» Work to be completed
For the entries below, print exactly the lines between the line holding "Click the green heatmap cell 163 for 02.06" and the line holding "Click the heart icon", inclusive, and nothing else.

» Entries supplied
_ _ _ _ _ _ _
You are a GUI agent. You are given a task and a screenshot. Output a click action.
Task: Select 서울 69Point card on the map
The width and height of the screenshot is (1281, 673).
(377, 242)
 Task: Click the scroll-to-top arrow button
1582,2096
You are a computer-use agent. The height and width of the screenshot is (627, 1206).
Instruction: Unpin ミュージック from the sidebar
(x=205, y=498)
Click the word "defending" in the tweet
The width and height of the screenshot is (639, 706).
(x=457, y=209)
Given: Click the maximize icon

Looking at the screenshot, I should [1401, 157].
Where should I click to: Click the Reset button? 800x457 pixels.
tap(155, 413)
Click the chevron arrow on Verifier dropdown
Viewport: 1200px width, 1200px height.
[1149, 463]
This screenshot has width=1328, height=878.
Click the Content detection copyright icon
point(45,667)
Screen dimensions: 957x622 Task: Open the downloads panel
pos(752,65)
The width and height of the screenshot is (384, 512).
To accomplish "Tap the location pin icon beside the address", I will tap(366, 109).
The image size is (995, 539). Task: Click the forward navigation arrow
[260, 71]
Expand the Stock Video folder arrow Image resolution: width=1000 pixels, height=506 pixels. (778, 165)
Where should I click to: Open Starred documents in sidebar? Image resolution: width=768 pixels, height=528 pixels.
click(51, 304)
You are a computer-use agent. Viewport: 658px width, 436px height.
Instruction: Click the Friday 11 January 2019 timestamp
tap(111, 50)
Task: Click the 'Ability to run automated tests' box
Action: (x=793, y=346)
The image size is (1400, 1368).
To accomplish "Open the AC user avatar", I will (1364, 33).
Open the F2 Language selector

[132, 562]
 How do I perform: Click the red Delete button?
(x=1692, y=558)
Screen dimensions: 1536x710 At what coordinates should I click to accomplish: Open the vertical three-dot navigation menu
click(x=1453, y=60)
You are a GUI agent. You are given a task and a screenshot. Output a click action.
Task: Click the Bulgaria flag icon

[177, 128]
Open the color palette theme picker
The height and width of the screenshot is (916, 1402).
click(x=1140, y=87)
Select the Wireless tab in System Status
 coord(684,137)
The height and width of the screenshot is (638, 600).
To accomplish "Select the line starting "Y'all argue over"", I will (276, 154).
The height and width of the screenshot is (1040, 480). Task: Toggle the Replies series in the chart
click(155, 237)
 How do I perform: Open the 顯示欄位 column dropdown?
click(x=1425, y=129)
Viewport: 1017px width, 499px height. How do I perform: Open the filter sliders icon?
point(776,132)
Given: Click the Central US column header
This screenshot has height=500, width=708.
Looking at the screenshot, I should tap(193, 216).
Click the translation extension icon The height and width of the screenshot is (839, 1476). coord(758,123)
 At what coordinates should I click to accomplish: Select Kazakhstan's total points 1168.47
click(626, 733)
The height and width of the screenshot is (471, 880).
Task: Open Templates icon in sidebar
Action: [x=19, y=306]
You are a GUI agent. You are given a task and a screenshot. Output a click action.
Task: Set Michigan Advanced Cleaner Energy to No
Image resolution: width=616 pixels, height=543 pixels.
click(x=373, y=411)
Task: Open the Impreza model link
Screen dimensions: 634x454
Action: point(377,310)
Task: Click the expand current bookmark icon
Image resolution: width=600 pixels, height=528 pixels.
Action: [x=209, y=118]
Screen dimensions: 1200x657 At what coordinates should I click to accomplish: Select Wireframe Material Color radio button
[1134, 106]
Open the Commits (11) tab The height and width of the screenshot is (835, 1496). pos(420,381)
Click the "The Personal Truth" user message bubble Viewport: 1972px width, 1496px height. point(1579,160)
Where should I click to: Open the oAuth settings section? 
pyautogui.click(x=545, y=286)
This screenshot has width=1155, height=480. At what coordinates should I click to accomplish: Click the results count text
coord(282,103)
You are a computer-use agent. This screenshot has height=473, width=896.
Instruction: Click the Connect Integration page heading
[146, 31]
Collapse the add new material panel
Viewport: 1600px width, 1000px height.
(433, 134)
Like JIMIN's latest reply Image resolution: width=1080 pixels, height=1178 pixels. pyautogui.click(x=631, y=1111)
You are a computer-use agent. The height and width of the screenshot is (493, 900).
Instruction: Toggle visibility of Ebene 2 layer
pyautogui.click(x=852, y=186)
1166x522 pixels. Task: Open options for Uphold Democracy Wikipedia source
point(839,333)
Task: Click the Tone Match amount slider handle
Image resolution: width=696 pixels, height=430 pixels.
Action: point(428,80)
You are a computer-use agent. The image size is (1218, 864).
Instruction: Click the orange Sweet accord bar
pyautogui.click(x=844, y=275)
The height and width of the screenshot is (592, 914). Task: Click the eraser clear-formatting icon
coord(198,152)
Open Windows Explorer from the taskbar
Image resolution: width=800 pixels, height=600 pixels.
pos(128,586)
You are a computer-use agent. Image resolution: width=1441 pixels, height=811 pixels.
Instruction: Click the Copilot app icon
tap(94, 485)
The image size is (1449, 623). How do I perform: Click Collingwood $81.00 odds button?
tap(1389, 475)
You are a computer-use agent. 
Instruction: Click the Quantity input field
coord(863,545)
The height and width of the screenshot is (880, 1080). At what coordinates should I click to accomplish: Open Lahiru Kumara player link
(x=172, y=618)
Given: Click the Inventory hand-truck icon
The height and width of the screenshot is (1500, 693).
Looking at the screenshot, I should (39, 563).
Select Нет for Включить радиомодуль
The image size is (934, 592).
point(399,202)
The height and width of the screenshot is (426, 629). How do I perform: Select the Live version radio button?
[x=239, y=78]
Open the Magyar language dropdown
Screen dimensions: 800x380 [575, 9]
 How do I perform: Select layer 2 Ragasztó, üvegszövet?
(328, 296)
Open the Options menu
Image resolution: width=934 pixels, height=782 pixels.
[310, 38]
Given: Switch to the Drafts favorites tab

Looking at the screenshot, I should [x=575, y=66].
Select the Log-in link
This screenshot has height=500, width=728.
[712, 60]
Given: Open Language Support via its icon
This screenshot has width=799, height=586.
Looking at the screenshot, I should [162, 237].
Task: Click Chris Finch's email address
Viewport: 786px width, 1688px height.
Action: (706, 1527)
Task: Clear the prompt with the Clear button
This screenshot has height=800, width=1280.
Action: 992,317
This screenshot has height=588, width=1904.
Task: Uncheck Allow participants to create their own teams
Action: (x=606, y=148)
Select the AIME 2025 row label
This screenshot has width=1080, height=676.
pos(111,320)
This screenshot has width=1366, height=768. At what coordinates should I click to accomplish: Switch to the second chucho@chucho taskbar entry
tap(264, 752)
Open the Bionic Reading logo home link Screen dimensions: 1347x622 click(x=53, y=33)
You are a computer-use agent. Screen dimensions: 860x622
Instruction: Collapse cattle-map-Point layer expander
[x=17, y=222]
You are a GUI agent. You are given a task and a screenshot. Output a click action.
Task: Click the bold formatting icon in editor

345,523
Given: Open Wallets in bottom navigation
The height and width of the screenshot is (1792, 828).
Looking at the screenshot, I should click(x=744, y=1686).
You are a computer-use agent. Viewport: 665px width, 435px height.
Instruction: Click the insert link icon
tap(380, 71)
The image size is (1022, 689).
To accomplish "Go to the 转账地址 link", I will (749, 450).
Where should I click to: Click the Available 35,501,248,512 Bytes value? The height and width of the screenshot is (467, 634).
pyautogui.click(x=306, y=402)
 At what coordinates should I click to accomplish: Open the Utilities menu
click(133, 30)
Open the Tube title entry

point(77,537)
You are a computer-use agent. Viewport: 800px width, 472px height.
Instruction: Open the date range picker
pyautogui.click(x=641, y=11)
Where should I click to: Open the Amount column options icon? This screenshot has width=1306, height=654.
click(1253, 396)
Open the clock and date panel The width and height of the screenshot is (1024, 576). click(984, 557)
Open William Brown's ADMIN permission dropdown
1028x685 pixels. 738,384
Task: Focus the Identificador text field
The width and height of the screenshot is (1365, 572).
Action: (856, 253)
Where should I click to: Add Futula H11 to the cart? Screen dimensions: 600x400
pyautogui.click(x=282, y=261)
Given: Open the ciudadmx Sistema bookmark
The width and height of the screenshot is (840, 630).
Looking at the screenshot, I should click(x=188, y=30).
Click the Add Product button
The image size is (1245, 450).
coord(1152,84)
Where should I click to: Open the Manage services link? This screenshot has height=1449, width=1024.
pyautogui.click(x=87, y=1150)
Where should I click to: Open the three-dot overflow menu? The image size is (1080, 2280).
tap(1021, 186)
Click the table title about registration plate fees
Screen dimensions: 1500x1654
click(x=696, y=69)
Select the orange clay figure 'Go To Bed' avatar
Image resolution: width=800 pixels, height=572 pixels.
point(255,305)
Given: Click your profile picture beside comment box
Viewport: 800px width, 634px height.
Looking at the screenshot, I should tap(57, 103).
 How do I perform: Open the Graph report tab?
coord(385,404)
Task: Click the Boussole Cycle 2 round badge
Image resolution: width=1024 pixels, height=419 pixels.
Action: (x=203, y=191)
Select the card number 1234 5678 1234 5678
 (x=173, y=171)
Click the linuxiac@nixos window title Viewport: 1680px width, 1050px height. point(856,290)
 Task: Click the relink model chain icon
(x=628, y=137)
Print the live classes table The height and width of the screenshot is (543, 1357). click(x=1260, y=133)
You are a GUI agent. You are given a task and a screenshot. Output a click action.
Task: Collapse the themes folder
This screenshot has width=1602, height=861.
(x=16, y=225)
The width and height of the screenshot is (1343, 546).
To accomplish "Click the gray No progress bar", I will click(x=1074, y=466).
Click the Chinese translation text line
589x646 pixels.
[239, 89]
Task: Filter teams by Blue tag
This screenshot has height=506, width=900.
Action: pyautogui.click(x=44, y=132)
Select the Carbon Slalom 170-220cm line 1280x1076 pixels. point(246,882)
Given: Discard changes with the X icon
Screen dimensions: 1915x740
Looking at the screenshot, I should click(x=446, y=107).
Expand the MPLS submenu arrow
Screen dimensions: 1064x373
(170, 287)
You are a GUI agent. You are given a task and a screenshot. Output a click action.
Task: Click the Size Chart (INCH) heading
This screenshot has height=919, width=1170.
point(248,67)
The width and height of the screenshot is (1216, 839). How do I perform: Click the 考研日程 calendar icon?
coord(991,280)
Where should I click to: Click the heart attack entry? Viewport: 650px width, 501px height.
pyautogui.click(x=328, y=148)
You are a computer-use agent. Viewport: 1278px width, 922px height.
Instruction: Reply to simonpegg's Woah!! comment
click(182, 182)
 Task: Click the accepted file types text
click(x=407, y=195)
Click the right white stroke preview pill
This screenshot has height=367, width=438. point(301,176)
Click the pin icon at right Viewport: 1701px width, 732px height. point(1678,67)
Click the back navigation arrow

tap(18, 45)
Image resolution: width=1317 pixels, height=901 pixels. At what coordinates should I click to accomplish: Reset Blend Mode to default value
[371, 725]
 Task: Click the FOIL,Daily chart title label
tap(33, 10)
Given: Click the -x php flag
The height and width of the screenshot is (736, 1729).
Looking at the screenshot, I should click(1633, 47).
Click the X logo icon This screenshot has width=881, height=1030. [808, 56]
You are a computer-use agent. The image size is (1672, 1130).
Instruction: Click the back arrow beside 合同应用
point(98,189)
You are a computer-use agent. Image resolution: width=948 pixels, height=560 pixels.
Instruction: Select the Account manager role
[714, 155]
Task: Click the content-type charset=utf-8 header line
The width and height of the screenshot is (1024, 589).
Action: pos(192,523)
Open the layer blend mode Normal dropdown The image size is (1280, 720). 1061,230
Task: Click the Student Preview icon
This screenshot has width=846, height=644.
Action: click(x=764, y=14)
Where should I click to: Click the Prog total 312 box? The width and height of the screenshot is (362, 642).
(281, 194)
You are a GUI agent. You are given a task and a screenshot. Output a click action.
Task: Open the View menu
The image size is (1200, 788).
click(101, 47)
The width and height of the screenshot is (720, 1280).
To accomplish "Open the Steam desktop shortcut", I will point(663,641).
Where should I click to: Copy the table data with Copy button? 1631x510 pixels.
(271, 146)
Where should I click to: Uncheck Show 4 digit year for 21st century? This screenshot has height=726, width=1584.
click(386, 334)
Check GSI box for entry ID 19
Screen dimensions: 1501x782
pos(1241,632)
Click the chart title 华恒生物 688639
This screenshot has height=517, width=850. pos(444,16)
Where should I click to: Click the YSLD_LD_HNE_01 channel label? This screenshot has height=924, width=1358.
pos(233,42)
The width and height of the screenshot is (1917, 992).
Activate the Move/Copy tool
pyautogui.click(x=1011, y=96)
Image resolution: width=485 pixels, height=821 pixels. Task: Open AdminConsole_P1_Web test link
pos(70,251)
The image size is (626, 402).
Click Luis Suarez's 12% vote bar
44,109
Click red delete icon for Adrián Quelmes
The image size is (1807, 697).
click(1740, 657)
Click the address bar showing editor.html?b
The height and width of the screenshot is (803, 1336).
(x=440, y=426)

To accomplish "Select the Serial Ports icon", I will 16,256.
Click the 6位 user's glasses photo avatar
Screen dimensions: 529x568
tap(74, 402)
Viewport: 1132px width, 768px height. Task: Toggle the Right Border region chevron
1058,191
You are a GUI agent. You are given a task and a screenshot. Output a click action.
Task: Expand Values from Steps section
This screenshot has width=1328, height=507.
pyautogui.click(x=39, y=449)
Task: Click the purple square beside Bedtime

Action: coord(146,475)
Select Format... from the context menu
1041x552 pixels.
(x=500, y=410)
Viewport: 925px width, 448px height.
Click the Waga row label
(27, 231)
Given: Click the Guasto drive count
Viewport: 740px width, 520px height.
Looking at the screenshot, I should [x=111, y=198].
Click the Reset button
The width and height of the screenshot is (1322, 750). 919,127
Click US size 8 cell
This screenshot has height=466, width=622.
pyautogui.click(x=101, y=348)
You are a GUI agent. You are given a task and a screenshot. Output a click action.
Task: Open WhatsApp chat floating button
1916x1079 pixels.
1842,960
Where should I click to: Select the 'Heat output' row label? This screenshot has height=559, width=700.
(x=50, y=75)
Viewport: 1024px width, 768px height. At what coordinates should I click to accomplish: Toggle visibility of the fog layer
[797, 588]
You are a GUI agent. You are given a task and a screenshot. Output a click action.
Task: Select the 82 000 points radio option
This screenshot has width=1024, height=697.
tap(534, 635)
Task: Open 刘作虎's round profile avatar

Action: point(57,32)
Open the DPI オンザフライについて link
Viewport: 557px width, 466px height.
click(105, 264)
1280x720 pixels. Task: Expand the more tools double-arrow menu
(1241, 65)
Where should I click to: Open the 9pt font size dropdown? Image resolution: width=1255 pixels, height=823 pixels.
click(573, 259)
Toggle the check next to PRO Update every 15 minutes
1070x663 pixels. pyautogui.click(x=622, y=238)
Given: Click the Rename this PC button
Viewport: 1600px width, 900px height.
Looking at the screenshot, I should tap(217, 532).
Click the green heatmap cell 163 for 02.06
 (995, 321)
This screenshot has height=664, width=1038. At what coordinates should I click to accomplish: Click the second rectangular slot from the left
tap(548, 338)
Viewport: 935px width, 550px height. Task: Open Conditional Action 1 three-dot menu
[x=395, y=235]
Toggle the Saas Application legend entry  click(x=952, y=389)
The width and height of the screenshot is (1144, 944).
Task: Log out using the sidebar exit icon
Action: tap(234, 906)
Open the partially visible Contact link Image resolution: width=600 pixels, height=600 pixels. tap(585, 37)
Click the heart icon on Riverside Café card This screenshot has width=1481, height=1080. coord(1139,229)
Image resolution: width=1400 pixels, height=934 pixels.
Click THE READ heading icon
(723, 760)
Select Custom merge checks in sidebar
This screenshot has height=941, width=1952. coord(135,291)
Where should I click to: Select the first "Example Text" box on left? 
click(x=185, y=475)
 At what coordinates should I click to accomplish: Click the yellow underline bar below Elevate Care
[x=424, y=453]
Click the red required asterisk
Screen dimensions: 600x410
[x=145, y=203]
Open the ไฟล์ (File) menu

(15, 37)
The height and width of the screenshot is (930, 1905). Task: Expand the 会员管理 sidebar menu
_ _ _ _ _ _ _
» Written response
Click the green heatmap cell 163 for 02.06
 (995, 321)
This screenshot has height=664, width=1038. At what coordinates should I click to accomplish: Click the second rectangular slot from the left
tap(548, 338)
Viewport: 935px width, 550px height. Task: Open Conditional Action 1 three-dot menu
[x=395, y=235]
Toggle the Saas Application legend entry  click(x=952, y=389)
The width and height of the screenshot is (1144, 944).
Task: Log out using the sidebar exit icon
Action: tap(234, 906)
Open the partially visible Contact link Image resolution: width=600 pixels, height=600 pixels. tap(585, 37)
Click the heart icon on Riverside Café card This screenshot has width=1481, height=1080. coord(1139,229)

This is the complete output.